Très documenté en amont (ancien militant d’Act-Up, Campillo reprend ici des événements qu’il a lui-même vécu), le film se veut direct en ne cachant strictement rien de ce qu’implique son sujet. Les tensions et les jalousies parmi certains militants, les stratégies à adopter vis-à-vis de leurs actions (on se croirait parfois en plein milieu d’un conseil de guerre), les dégradations activistes dans les bureaux d’un laboratoire pharmaceutique qui refuse de révéler l’état actuel des recherches médicales contre le sida, l’effet de la douleur physique et des traitements médicaux sur le corps (le filmage est digne, dépourvu de toute forme de racolage arty), les questions qui valent le coup d’être posées (exemple : se la jouer festif et joyeux pendant la Gay Pride est-il compatible avec la tragédie de cette épidémie ?), mais aussi, et surtout, la mauvaise foi et la méconnaissance qui pouvait régner au sein même de l’association. Sans fausse pudeur, Campillo montre ici une bulle de partage qui s’autogère parfois dans l’erreur, pour la simple raison que l’incertitude devient ici un moteur de survie. S’engueuler, se jalouser, se bagarrer, s’aimer, se faire entendre : tout ça, c’est la même chose. C’est un mouvement, lancé à cent à l’heure, pour continuer à se sentir vivant.

D’une bande-son surchargée de respirations profondes à un découpage qui prend soin de segmenter l’irruption des corps dans l’espace (mention spéciale au plan final stroboscopique qui les fige dans des postures mortuaires sous les lumières d’une boîte de nuit), le point de vue de mise en scène de Robin Campillo illustre de façon consciente qu’une œuvre de cinéma est avant tout affaire de rythme et de musicalité – le découpage fait tout. Ces superbes condamnés à mort – qui refusent bec et ongles de se résigner à ce qualificatif – ont beau troquer l’hédonisme pour le fatalisme dès lors que la maladie prend le dessus, l’énergie interne qui ne cesse de les animer est signe d’un romantisme absolu, celui qui soigne et qui réconforte, ici magnifié dans des scènes de danse dont le puissant beat électro se cale à merveille sur leur pouls. Et dans son choix brillant de se jouer de l’élasticité du temps pour mieux l’accélérer ou le ralentir, le cinéaste réussit à ne jamais s’égarer dans de possibles inégalités de rythme. Ce sont au contraire ces inégalités qui accentuent l’imprévisibilité du destin des personnages et qui, in fine, remettent l’action collective au cœur de leurs enjeux. Car c’est elle qui les lie tous. Émouvant sans putasserie, galvanisant sans nostalgie, épuisant sans lassitude, le film prend ainsi acte du courage de toute une génération pour mieux réactiver l’urgence d’aimer. Chaque minute compte, et au final, des minutes d’une telle intensité, il y en aura eu 140 dans ce film. On vous laisse faire le calcul en ce qui concerne les battements.

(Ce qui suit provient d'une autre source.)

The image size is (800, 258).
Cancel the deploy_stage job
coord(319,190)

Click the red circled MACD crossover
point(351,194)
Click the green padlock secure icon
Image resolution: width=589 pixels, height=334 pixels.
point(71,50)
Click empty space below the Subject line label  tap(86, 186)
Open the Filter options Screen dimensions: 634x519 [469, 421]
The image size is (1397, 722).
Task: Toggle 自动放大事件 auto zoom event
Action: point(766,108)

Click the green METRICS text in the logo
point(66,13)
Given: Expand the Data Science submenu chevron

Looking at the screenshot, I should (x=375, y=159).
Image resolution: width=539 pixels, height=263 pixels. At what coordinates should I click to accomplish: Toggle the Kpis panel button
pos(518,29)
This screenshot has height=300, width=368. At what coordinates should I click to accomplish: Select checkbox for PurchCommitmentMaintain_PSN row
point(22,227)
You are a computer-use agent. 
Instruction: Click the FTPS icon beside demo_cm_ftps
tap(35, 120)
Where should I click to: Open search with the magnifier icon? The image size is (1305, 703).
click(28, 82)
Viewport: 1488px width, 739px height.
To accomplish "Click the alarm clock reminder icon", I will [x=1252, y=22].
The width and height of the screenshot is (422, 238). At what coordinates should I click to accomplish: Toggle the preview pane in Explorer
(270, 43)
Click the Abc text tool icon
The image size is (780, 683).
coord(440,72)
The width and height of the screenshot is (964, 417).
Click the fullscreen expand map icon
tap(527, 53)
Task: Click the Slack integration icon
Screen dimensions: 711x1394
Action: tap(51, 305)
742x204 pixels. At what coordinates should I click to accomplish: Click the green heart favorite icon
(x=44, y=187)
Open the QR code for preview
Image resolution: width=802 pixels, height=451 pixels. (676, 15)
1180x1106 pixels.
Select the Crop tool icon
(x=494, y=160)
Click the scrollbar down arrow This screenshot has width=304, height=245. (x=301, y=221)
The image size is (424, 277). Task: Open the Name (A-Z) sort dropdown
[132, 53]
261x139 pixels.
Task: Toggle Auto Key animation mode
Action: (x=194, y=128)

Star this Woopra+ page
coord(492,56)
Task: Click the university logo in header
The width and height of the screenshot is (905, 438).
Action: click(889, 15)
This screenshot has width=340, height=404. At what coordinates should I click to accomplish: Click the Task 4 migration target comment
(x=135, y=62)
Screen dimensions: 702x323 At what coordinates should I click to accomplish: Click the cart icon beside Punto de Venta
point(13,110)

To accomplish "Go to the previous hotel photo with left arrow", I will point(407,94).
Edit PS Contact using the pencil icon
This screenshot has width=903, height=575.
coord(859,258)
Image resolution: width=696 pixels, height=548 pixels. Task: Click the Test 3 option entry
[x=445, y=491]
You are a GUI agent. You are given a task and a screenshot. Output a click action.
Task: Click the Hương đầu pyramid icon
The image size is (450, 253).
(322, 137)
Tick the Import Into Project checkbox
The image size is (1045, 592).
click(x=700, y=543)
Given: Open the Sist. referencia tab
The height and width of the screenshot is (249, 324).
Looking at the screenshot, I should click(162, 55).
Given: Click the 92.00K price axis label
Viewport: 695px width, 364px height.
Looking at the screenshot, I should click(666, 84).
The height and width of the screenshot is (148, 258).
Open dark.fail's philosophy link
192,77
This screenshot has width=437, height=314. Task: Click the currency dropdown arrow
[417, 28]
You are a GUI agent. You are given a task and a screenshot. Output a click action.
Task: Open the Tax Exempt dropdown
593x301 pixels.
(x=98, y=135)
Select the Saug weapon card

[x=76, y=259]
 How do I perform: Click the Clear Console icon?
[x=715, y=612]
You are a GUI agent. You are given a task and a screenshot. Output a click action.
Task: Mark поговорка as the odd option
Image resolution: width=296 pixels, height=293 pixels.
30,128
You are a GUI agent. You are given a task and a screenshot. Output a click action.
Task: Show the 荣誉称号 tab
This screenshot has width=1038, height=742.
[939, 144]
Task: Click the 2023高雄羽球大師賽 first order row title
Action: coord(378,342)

Photos : © Céline Nieszawer. Tous droits réservés

1 Comment

  • kathnel Says

    Un très bel article dans lequel je me retrouve .J’ai beaucoup aimé « 120 battements par minutes » et effectivement chaque minute de ce film intense compte…. C’est une œuvre forte et nécessaire, pleine d’énergie et d’espoir alors même que le film aborde la question de la mort et de la maladie, débordant de pulsions de vie, dans cette rage de convaincre, de lutter , d’alerter l’opinion publique , de combattre l’indifférence et l’intolérance, de faire taire enfin le silence. Plus démonstrative que didactique, la mise en scène nerveuse nous entraine dans un rythme qui traduit bien sur un plan autant musical que visuel cette « urgence » à dire, à convaincre et à vivre, à survivre. Certaines scènes sont absolument bouleversantes.